## REQUIRED WORK:
So that nothing is lost, transcribe each line of the records exactly.

........

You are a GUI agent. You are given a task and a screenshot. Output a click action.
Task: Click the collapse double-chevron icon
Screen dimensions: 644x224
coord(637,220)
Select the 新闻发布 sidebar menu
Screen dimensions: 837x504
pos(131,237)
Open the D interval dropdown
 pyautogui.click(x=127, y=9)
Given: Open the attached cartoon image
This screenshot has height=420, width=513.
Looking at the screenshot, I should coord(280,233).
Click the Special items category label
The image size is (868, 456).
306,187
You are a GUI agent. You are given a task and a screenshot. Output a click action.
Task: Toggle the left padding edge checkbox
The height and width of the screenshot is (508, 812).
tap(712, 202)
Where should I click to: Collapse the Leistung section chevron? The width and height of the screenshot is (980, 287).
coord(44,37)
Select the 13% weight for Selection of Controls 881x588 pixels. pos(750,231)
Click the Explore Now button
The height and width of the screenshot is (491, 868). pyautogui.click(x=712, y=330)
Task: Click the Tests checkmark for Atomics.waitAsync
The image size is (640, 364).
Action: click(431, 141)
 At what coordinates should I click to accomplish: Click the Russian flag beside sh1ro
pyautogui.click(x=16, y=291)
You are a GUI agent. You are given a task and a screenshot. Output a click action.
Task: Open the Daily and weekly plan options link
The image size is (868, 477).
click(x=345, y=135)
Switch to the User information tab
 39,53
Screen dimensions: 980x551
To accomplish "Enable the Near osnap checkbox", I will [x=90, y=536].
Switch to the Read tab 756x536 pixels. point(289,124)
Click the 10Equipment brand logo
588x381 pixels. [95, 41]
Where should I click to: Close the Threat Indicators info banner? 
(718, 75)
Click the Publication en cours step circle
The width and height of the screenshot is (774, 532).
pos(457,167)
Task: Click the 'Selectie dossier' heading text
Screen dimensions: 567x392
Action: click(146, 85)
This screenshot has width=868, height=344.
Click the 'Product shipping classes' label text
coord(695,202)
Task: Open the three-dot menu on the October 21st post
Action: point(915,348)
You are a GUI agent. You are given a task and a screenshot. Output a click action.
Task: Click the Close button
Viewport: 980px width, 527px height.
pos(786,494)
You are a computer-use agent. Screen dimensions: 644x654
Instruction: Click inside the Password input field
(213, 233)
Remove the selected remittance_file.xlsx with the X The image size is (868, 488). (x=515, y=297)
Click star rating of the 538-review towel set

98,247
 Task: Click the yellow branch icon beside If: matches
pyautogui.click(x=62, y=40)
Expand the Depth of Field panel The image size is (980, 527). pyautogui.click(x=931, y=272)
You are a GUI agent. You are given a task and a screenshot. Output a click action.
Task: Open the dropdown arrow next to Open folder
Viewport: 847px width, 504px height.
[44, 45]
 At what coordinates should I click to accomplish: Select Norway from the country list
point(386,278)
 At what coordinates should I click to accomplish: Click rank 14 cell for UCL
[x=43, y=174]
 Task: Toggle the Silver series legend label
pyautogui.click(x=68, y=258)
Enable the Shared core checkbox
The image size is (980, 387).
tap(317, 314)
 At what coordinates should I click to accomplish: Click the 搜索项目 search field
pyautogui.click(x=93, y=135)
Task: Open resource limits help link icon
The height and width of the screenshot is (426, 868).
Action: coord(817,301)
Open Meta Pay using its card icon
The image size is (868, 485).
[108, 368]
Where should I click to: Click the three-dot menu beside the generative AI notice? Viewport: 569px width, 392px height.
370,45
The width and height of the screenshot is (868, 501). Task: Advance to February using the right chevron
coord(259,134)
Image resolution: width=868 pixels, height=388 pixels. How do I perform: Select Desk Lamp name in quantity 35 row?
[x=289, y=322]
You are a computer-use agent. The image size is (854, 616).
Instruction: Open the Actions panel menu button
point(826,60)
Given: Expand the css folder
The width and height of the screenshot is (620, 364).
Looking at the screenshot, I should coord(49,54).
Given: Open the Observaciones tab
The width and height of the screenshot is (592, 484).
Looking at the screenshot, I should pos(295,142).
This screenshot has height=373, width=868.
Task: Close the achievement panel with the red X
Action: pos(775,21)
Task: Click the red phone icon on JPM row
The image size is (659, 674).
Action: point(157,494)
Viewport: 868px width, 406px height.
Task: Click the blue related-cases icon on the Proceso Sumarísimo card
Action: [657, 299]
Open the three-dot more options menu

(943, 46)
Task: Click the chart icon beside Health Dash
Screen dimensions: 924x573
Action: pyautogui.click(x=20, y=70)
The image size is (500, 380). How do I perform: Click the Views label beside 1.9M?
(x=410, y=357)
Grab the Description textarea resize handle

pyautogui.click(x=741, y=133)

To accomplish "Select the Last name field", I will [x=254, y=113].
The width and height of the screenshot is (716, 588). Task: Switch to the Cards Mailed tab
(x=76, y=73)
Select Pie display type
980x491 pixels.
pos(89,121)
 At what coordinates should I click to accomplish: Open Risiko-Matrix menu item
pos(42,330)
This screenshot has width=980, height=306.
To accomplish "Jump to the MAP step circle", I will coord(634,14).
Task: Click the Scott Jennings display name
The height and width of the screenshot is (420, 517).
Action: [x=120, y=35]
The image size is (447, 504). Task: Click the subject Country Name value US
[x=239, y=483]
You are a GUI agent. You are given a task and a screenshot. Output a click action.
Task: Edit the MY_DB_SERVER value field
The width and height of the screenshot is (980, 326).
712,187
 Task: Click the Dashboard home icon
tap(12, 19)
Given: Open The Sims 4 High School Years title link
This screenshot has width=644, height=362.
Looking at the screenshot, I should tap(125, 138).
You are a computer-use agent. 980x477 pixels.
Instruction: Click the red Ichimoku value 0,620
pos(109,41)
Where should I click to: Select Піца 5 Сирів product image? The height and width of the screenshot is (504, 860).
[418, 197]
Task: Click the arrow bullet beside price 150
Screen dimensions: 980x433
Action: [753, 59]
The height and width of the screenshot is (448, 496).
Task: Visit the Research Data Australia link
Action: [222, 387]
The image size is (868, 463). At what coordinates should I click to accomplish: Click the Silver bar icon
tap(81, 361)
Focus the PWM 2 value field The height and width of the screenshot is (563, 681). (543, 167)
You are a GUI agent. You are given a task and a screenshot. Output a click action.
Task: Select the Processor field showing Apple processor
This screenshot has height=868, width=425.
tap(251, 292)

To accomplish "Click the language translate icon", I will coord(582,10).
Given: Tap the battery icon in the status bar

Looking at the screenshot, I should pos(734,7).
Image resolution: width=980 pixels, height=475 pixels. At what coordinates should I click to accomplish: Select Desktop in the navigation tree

........

## ANSWER FOR THE TASK:
You are a GUI agent. You are given a task and a screenshot. Output a click action.
Task: Click the collapse double-chevron icon
Screen dimensions: 644x224
coord(637,220)
Select the 新闻发布 sidebar menu
Screen dimensions: 837x504
pos(131,237)
Open the D interval dropdown
 pyautogui.click(x=127, y=9)
Given: Open the attached cartoon image
This screenshot has height=420, width=513.
Looking at the screenshot, I should coord(280,233).
Click the Special items category label
The image size is (868, 456).
306,187
You are a GUI agent. You are given a task and a screenshot. Output a click action.
Task: Toggle the left padding edge checkbox
The height and width of the screenshot is (508, 812).
tap(712, 202)
Where should I click to: Collapse the Leistung section chevron? The width and height of the screenshot is (980, 287).
coord(44,37)
Select the 13% weight for Selection of Controls 881x588 pixels. pos(750,231)
Click the Explore Now button
The height and width of the screenshot is (491, 868). pyautogui.click(x=712, y=330)
Task: Click the Tests checkmark for Atomics.waitAsync
The image size is (640, 364).
Action: click(431, 141)
 At what coordinates should I click to accomplish: Click the Russian flag beside sh1ro
pyautogui.click(x=16, y=291)
You are a GUI agent. You are given a task and a screenshot. Output a click action.
Task: Open the Daily and weekly plan options link
The image size is (868, 477).
click(x=345, y=135)
Switch to the User information tab
 39,53
Screen dimensions: 980x551
To accomplish "Enable the Near osnap checkbox", I will [x=90, y=536].
Switch to the Read tab 756x536 pixels. point(289,124)
Click the 10Equipment brand logo
588x381 pixels. [95, 41]
Where should I click to: Close the Threat Indicators info banner? 
(718, 75)
Click the Publication en cours step circle
The width and height of the screenshot is (774, 532).
pos(457,167)
Task: Click the 'Selectie dossier' heading text
Screen dimensions: 567x392
Action: click(146, 85)
This screenshot has width=868, height=344.
Click the 'Product shipping classes' label text
coord(695,202)
Task: Open the three-dot menu on the October 21st post
Action: point(915,348)
You are a GUI agent. You are given a task and a screenshot. Output a click action.
Task: Click the Close button
Viewport: 980px width, 527px height.
pos(786,494)
You are a computer-use agent. Screen dimensions: 644x654
Instruction: Click inside the Password input field
(213, 233)
Remove the selected remittance_file.xlsx with the X The image size is (868, 488). (x=515, y=297)
Click star rating of the 538-review towel set

98,247
 Task: Click the yellow branch icon beside If: matches
pyautogui.click(x=62, y=40)
Expand the Depth of Field panel The image size is (980, 527). pyautogui.click(x=931, y=272)
You are a GUI agent. You are given a task and a screenshot. Output a click action.
Task: Open the dropdown arrow next to Open folder
Viewport: 847px width, 504px height.
[44, 45]
 At what coordinates should I click to accomplish: Select Norway from the country list
point(386,278)
 At what coordinates should I click to accomplish: Click rank 14 cell for UCL
[x=43, y=174]
 Task: Toggle the Silver series legend label
pyautogui.click(x=68, y=258)
Enable the Shared core checkbox
The image size is (980, 387).
tap(317, 314)
 At what coordinates should I click to accomplish: Click the 搜索项目 search field
pyautogui.click(x=93, y=135)
Task: Open resource limits help link icon
The height and width of the screenshot is (426, 868).
Action: coord(817,301)
Open Meta Pay using its card icon
The image size is (868, 485).
[108, 368]
Where should I click to: Click the three-dot menu beside the generative AI notice? Viewport: 569px width, 392px height.
370,45
The width and height of the screenshot is (868, 501). Task: Advance to February using the right chevron
coord(259,134)
Image resolution: width=868 pixels, height=388 pixels. How do I perform: Select Desk Lamp name in quantity 35 row?
[x=289, y=322]
You are a computer-use agent. The image size is (854, 616).
Instruction: Open the Actions panel menu button
point(826,60)
Given: Expand the css folder
The width and height of the screenshot is (620, 364).
Looking at the screenshot, I should coord(49,54).
Given: Open the Observaciones tab
The width and height of the screenshot is (592, 484).
Looking at the screenshot, I should pos(295,142).
This screenshot has height=373, width=868.
Task: Close the achievement panel with the red X
Action: pos(775,21)
Task: Click the red phone icon on JPM row
The image size is (659, 674).
Action: point(157,494)
Viewport: 868px width, 406px height.
Task: Click the blue related-cases icon on the Proceso Sumarísimo card
Action: [657, 299]
Open the three-dot more options menu

(943, 46)
Task: Click the chart icon beside Health Dash
Screen dimensions: 924x573
Action: pyautogui.click(x=20, y=70)
The image size is (500, 380). How do I perform: Click the Views label beside 1.9M?
(x=410, y=357)
Grab the Description textarea resize handle

pyautogui.click(x=741, y=133)

To accomplish "Select the Last name field", I will [x=254, y=113].
The width and height of the screenshot is (716, 588). Task: Switch to the Cards Mailed tab
(x=76, y=73)
Select Pie display type
980x491 pixels.
pos(89,121)
 At what coordinates should I click to accomplish: Open Risiko-Matrix menu item
pos(42,330)
This screenshot has width=980, height=306.
To accomplish "Jump to the MAP step circle", I will coord(634,14).
Task: Click the Scott Jennings display name
The height and width of the screenshot is (420, 517).
Action: [x=120, y=35]
The image size is (447, 504). Task: Click the subject Country Name value US
[x=239, y=483]
You are a GUI agent. You are given a task and a screenshot. Output a click action.
Task: Edit the MY_DB_SERVER value field
The width and height of the screenshot is (980, 326).
712,187
 Task: Click the Dashboard home icon
tap(12, 19)
Given: Open The Sims 4 High School Years title link
This screenshot has width=644, height=362.
Looking at the screenshot, I should tap(125, 138).
You are a computer-use agent. 980x477 pixels.
Instruction: Click the red Ichimoku value 0,620
pos(109,41)
Where should I click to: Select Піца 5 Сирів product image? The height and width of the screenshot is (504, 860).
[418, 197]
Task: Click the arrow bullet beside price 150
Screen dimensions: 980x433
Action: [753, 59]
The height and width of the screenshot is (448, 496).
Task: Visit the Research Data Australia link
Action: [222, 387]
The image size is (868, 463). At what coordinates should I click to accomplish: Click the Silver bar icon
tap(81, 361)
Focus the PWM 2 value field The height and width of the screenshot is (563, 681). (543, 167)
You are a GUI agent. You are given a task and a screenshot. Output a click action.
Task: Select the Processor field showing Apple processor
This screenshot has height=868, width=425.
tap(251, 292)

To accomplish "Click the language translate icon", I will coord(582,10).
Given: Tap the battery icon in the status bar

Looking at the screenshot, I should pos(734,7).
Image resolution: width=980 pixels, height=475 pixels. At what coordinates should I click to accomplish: Select Desktop in the navigation tree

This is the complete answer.